# Lab 11: Part 2 - Food Inspection Forecasting: Data processing
This file is an ipython notebook with [`R-magic`](https://ipython.org/ipython-doc/1/config/extensions/rmagic.html) to convert the data from Rds (the R programming language data dtorage sytem) to `csv` to be read into Python. If you ever find yourself in a bind with R code available for you... give `R-magic` a try. 


## **HUGE NOTE: All code here is taken from the [food-inspections-evaluation]( https://github.com/Chicago/food-inspections-evaluation) repository** 
### They did a great job at cleaning the data in R so I don't want to repeat work.

All code and data is available on GitHub:
https://github.com/Chicago/food-inspections-evaluation

In [6]:
import rpy2
import pandas as pd
%load_ext rpy2.ipython

The rpy2.ipython extension is already loaded.

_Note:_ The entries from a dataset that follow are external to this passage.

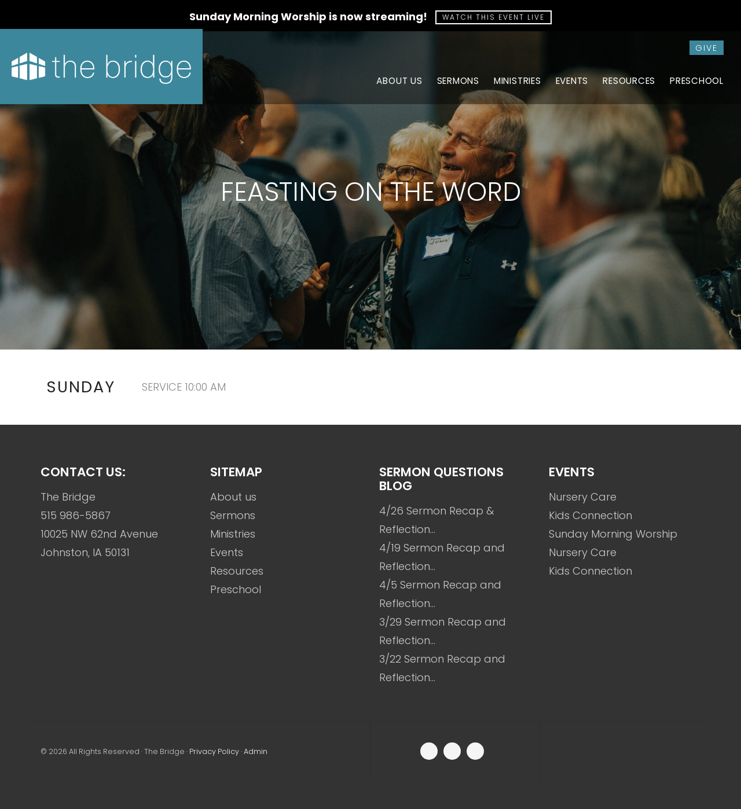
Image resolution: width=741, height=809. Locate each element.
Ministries (232, 534)
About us (233, 497)
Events (226, 552)
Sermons (232, 515)
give (706, 48)
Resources (236, 571)
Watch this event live (493, 17)
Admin (255, 751)
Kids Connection (590, 515)
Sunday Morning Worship (613, 534)
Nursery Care (583, 497)
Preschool (235, 589)
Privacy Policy (214, 751)
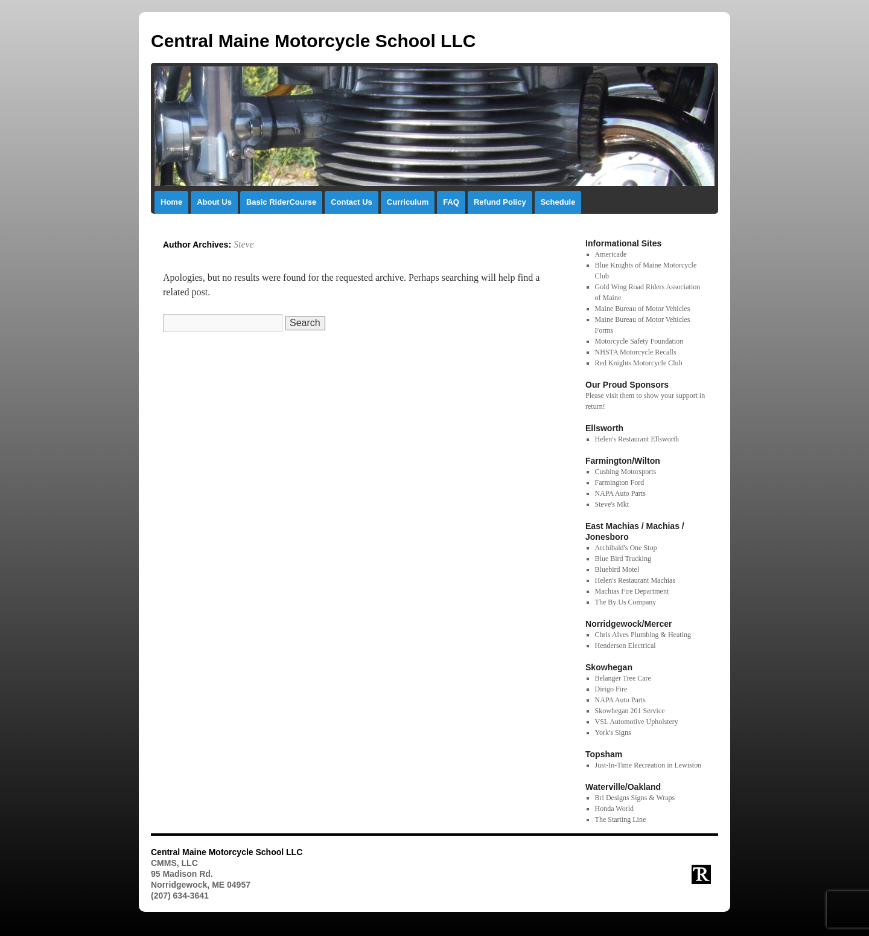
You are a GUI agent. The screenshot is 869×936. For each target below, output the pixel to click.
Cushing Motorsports (626, 471)
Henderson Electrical (625, 645)
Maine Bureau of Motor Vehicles (642, 308)
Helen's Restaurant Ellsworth (637, 439)
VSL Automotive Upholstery (636, 721)
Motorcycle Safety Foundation (639, 341)
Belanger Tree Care (623, 678)
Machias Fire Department (632, 591)
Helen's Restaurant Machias (635, 580)
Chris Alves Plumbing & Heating (643, 634)
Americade (611, 254)
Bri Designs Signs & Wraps (635, 797)
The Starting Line (620, 819)
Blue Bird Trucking (623, 558)
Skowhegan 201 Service (630, 711)
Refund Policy (500, 202)
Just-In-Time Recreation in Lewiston (648, 765)
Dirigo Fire (611, 689)
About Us (214, 202)
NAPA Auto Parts (620, 493)
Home (171, 202)
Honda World (614, 808)
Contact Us (351, 202)
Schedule (558, 202)
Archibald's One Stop (626, 547)
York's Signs (613, 732)
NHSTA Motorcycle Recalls (635, 352)
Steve (244, 244)
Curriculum (407, 202)
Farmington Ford (620, 482)
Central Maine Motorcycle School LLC (313, 41)
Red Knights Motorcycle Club (639, 363)
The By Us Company (626, 602)
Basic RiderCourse (281, 202)
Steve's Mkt (612, 504)
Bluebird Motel (617, 569)
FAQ (451, 202)
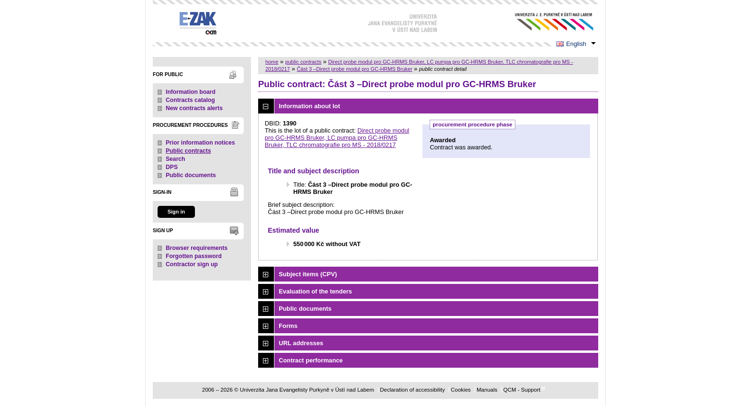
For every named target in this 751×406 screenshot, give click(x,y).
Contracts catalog (190, 100)
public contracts (303, 62)
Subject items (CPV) (308, 274)
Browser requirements (197, 248)
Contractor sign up (192, 264)
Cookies (461, 390)
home (271, 62)
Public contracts (188, 150)
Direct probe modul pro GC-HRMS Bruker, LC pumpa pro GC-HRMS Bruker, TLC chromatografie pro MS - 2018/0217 (337, 137)
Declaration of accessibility (412, 390)
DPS (172, 167)
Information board (191, 92)
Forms (288, 325)
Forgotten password (194, 256)
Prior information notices (200, 142)
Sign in (176, 211)
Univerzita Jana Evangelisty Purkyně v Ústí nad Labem (546, 22)
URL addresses (301, 343)
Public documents (191, 175)
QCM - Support (521, 390)
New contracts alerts (194, 108)
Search (175, 159)
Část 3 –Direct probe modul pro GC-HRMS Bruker (354, 69)
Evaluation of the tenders (315, 291)
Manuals (487, 390)
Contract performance (311, 360)
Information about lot (309, 106)
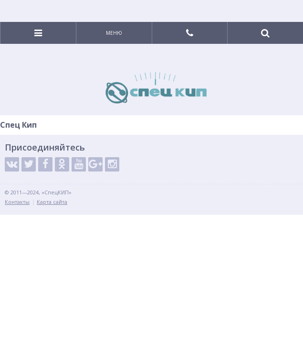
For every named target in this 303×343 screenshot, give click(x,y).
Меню (114, 33)
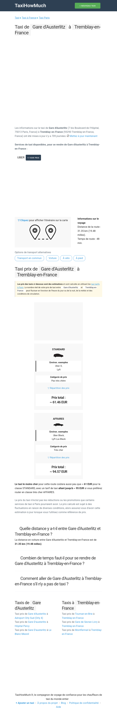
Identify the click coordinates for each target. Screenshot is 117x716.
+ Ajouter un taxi (25, 703)
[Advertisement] (58, 58)
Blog (63, 703)
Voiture (53, 258)
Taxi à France (29, 17)
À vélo (66, 258)
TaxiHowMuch (30, 5)
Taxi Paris (44, 17)
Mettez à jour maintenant (82, 136)
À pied (79, 258)
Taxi (17, 17)
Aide (58, 706)
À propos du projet (47, 703)
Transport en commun (29, 258)
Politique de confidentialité (84, 703)
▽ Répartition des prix (58, 388)
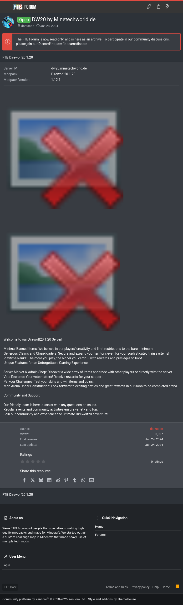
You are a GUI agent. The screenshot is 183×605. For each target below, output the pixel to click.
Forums (100, 534)
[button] (7, 7)
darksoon (27, 26)
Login (6, 565)
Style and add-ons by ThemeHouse (112, 599)
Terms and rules (117, 587)
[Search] (176, 7)
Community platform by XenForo (44, 599)
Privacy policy (140, 587)
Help (155, 587)
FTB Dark (10, 587)
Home (99, 526)
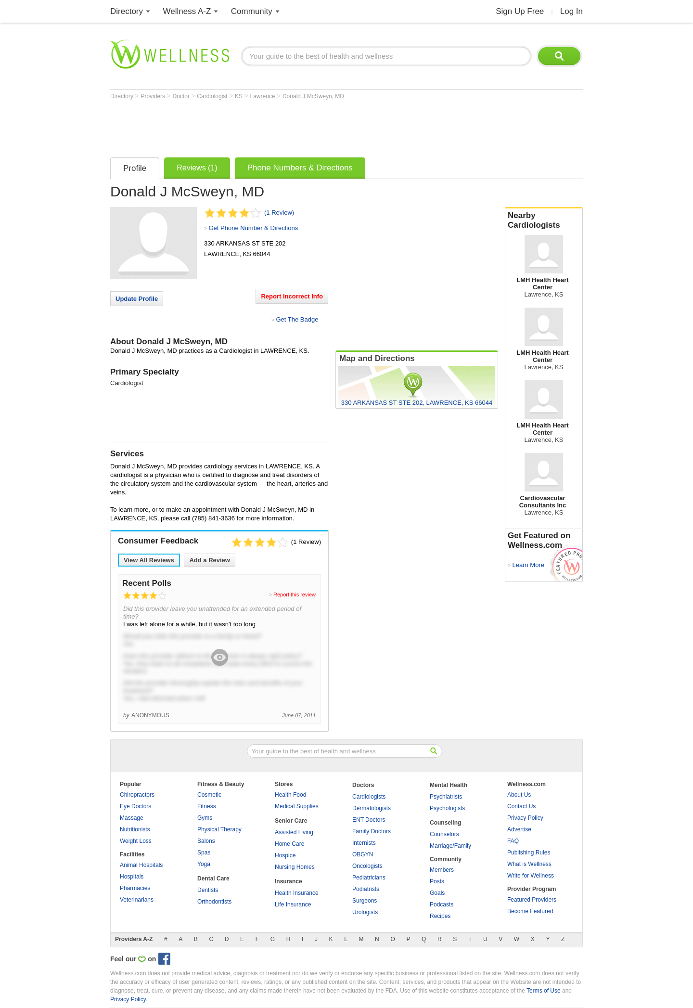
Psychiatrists (446, 796)
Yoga (203, 864)
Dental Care (213, 878)
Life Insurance (293, 904)
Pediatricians (368, 877)
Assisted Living (294, 832)
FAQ (513, 841)
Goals (437, 893)
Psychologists (447, 808)
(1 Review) (279, 212)
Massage (131, 817)
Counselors (444, 834)
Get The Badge (297, 319)
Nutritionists (135, 829)
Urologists (365, 912)
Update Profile (137, 298)
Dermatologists (371, 808)
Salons (206, 841)
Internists (364, 843)
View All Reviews (149, 560)
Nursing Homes (295, 867)
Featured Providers (531, 899)
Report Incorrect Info (292, 296)
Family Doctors (371, 831)
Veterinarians (137, 899)
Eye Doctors (135, 806)
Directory (126, 11)
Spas (203, 852)
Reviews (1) (197, 168)
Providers (154, 96)
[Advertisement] (285, 126)
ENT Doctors (368, 819)
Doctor (182, 96)
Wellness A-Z (187, 11)
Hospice (285, 855)
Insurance (288, 881)
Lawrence (263, 96)
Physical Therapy (219, 829)
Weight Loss (136, 841)
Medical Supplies (297, 806)
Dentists (207, 890)
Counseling (445, 822)
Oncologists (367, 866)
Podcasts (441, 904)
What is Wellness (529, 864)
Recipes (440, 916)
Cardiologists (368, 796)
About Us (519, 794)
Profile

To reload it, use:
 %reload_ext rpy2.ipython


In [7]:
%%R
# change to your local clone
data_dir = '~/food-inspections-evaluation/'
out_dir = '~'

library("data.table", "ggplot2")

setwd(data_dir)

### Food Inspection database processing

In [8]:
%%R
food = readRDS("DATA/food_inspections.Rds")
write.csv(food, file = paste(out_dir, '/food_inspections.csv', sep = ''), row.names = FALSE)

### Model Dataframe processing

In [9]:
%%R
dat = readRDS("DATA/dat_model.Rds")
write.csv(dat, file = paste(out_dir, '/dat_model.csv', sep = ''))

In [10]:
%%R
dat <- readRDS("DATA/dat_model.Rds")

## Only keep "Retail Food Establishment"
dat <- dat[LICENSE_DESCRIPTION == "Retail Food Establishment"]
## Remove License Description
dat$LICENSE_DESCRIPTION <- NULL
dat <- na.omit(dat)

## Add criticalFound variable to dat:
dat$criticalFound <- pmin(1, dat$criticalCount)

# ## Set the key for dat
setkey(dat, Inspection_ID)

# Match time period of original results
# dat <- dat[Inspection_Date < "2013-09-01" | Inspection_Date > "2014-07-01"]

#==============================================================================
# CREATE MODEL DATA
#==============================================================================
# sort(colnames(dat))

xmat <- dat[ , list(Inspector = Inspector_Assigned,
 pastSerious = pmin(pastSerious, 1),
 pastCritical = pmin(pastCritical, 1),
 timeSinceLast,
 ageAtInspection = ifelse(ageAtInspection > 4, 1L, 0L),
 consumption_on_premises_incidental_activity,
 tobacco_retail_over_counter,
 temperatureMax,
 heat_burglary = pmin(heat_burglary, 70),
 heat_sanitation = pmin(heat_sanitation, 70),
 heat_garbage = pmin(heat_garbage, 50),
 # Facility_Type,
 criticalFound),
 keyby = Inspection_ID]
mm <- model.matrix(criticalFound ~ . -1, data=xmat[ , -1, with=F])
mm <- as.data.table(mm)
str(mm)
colnames(mm)

#==============================================================================
# CREATE TEST / TRAIN PARTITIONS
#==============================================================================
# 2014-07-01 is an easy separator

dat[Inspection_Date < "2014-07-01", range(Inspection_Date)]
dat[Inspection_Date > "2014-07-01", range(Inspection_Date)]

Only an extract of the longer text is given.